For this tutorial, we'll use synthetic BAM data. In production, you'd use real alignment files from your pipeline.

**Note**: If you're running this from the biometal repository, we have test data available. Otherwise, you'll need to provide your own BAM file.

In [None]:
import os

# Check for test data (if running from biometal repo)
test_bam = "../experiments/native-bam-implementation/test-data/synthetic_100000.bam"
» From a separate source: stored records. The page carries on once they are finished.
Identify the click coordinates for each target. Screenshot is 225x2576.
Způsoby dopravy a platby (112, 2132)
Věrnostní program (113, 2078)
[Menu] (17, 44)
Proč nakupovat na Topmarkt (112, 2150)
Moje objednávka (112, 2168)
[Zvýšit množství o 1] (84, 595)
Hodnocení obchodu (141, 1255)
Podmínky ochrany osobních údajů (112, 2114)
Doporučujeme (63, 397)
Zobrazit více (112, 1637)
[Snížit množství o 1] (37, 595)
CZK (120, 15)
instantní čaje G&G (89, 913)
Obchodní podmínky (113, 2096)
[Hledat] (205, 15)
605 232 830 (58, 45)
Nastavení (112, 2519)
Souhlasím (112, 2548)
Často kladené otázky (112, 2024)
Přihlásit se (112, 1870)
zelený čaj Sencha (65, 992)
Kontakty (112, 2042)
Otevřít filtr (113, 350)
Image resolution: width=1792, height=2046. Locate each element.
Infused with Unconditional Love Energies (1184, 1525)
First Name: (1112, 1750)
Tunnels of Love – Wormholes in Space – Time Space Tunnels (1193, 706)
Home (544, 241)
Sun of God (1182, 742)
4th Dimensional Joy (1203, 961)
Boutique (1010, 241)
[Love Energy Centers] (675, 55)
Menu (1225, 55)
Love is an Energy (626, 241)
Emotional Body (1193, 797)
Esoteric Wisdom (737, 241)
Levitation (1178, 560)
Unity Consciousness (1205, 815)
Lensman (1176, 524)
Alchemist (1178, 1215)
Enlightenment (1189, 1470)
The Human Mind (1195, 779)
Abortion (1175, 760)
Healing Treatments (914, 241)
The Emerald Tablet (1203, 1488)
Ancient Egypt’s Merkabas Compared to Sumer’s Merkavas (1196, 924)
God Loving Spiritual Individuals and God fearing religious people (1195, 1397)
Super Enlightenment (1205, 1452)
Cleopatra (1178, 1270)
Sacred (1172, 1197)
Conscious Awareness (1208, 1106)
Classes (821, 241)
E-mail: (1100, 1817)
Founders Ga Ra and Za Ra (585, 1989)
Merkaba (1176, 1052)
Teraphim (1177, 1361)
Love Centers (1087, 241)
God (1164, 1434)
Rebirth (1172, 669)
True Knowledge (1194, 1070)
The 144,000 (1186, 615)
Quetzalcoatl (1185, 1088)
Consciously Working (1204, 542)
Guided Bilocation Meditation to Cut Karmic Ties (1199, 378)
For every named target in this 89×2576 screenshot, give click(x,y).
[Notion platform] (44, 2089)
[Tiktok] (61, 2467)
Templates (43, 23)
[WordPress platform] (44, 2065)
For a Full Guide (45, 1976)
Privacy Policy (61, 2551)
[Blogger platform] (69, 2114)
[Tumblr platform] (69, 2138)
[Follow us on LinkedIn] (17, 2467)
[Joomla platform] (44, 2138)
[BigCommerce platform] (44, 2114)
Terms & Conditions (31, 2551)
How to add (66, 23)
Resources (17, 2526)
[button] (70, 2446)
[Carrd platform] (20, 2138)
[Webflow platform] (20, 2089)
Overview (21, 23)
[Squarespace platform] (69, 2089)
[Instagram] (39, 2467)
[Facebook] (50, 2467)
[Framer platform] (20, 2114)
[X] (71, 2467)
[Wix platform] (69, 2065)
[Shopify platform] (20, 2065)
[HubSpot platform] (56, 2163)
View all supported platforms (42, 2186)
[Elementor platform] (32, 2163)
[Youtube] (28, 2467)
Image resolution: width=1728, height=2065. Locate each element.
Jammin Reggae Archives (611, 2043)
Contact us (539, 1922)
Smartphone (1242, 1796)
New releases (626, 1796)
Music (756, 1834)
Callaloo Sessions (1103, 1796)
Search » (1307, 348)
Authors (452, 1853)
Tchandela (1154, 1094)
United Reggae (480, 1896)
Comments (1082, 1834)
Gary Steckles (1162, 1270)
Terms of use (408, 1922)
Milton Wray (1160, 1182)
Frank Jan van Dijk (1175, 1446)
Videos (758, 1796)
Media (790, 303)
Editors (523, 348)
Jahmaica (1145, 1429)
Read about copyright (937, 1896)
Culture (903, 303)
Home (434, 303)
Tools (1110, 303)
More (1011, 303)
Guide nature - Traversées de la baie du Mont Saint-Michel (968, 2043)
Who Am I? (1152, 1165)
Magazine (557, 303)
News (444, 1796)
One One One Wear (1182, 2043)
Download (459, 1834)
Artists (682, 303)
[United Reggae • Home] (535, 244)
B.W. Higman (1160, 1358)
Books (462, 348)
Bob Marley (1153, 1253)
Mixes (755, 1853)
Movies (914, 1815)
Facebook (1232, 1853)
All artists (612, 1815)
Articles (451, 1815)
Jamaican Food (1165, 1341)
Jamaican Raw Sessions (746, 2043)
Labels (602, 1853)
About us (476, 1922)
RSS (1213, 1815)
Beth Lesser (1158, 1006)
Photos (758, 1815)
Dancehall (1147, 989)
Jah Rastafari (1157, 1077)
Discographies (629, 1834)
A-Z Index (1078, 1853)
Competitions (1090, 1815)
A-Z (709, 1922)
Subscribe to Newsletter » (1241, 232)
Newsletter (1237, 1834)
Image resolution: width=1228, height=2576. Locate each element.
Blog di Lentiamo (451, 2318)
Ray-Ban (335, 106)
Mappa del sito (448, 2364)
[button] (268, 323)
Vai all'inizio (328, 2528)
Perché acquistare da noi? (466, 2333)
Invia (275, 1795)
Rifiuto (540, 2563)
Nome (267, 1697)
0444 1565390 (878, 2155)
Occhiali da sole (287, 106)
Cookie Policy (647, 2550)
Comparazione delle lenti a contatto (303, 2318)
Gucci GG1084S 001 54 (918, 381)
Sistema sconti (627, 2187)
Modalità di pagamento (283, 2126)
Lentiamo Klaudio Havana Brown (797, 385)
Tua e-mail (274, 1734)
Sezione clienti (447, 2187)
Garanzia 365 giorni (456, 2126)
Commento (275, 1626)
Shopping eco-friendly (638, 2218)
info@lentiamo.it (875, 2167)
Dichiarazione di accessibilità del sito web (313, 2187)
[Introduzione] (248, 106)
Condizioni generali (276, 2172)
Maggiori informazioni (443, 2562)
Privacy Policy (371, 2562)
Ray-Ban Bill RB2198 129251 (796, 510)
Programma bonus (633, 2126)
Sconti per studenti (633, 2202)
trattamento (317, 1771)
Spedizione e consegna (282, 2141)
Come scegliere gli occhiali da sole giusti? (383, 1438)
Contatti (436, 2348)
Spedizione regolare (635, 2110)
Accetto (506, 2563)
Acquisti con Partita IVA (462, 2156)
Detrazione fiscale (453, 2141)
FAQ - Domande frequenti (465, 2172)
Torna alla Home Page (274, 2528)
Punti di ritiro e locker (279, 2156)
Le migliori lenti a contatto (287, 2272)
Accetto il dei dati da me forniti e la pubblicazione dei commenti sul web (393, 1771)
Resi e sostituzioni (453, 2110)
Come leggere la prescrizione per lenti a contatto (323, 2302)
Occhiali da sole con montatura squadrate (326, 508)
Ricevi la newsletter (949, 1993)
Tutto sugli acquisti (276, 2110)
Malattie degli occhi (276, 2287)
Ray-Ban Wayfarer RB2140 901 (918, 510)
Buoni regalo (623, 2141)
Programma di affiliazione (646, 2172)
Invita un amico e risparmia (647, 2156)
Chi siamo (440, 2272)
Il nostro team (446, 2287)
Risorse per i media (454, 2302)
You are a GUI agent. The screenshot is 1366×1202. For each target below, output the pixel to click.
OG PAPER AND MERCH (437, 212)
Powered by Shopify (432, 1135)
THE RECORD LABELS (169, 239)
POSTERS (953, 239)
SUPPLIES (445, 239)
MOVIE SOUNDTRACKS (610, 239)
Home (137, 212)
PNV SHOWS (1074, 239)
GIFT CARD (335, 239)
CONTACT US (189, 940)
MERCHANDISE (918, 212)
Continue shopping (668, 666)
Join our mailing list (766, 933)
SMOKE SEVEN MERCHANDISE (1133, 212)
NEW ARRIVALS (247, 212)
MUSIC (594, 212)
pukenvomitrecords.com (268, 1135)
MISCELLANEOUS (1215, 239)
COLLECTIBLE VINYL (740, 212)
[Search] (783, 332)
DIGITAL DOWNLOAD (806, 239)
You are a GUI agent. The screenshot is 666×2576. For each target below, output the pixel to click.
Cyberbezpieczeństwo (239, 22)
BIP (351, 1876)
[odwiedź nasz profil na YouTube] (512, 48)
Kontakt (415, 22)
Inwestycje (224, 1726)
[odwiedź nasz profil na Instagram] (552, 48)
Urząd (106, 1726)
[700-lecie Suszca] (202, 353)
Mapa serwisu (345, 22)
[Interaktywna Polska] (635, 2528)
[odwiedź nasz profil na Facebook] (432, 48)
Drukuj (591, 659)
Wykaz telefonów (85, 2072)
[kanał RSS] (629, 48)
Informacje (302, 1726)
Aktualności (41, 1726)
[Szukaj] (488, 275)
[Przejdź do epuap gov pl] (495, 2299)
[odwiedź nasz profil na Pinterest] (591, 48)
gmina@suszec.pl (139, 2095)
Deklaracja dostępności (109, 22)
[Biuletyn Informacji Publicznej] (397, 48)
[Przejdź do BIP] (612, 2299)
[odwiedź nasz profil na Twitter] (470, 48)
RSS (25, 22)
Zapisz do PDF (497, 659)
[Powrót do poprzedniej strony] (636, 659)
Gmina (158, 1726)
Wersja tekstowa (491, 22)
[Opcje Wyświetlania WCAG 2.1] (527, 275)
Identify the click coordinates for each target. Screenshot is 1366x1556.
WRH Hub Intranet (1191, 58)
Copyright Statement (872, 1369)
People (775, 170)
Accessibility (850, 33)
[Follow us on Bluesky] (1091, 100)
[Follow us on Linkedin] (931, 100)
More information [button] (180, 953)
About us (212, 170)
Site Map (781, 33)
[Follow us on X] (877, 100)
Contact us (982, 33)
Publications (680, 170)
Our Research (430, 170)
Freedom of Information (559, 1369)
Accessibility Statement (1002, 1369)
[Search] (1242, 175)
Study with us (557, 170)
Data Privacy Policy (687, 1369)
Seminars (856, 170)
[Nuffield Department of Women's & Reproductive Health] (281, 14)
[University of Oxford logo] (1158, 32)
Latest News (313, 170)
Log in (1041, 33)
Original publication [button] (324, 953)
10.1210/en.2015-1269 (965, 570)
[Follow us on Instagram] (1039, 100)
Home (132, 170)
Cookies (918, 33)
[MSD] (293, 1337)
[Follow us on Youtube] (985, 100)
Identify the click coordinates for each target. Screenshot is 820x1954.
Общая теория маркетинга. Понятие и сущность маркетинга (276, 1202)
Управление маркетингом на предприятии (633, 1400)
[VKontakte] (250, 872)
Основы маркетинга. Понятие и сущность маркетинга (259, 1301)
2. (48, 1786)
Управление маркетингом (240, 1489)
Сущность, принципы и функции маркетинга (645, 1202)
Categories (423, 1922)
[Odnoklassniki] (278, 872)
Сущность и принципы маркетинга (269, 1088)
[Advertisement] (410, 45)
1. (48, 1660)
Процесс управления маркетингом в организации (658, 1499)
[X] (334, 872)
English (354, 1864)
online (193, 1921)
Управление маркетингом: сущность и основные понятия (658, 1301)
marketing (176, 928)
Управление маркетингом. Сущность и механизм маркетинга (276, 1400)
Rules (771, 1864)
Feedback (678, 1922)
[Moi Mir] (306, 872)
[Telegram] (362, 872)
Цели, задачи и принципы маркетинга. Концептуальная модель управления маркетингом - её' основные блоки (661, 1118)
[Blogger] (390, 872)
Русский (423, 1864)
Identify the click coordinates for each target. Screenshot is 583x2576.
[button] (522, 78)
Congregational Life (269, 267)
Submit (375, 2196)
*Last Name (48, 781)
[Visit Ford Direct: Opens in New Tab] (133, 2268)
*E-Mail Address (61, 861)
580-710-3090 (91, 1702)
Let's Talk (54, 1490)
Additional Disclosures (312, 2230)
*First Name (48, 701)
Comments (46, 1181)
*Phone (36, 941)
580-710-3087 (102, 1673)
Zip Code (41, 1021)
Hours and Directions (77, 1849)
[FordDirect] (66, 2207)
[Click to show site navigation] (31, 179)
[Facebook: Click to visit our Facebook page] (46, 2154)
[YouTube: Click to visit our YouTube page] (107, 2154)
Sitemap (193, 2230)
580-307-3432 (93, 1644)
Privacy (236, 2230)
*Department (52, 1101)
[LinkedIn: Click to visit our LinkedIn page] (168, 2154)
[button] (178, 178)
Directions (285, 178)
if os.path.exists(test_bam):
    bam_path = test_bam
    print(f"✅ Using test data: {bam_path}")
    print(f"   File size: {os.path.getsize(bam_path) / 1024:.1f} KB")
else:
    bam_path = "your_alignments.bam"  # Replace with your BAM file
    print(f"⚠️  Test data not found. Please provide your own BAM file.")
    print(f"   Set: bam_path = 'path/to/your/file.bam'")

## 1. Opening BAM Files

biometal automatically detects compression and uses **parallel BGZF decompression** for 4× speedup.

### Performance Benefits:
- **Automatic**: No configuration needed
- **Parallel**: Uses all CPU cores (6.5× decompression speedup)
- **Streaming**: Constant ~5 MB memory
- **Compatible**: Works with samtools-generated BAM files

In [None]:
# Open BAM file (automatic parallel BGZF decompression)
bam = biometal.BamReader.from_path(bam_path)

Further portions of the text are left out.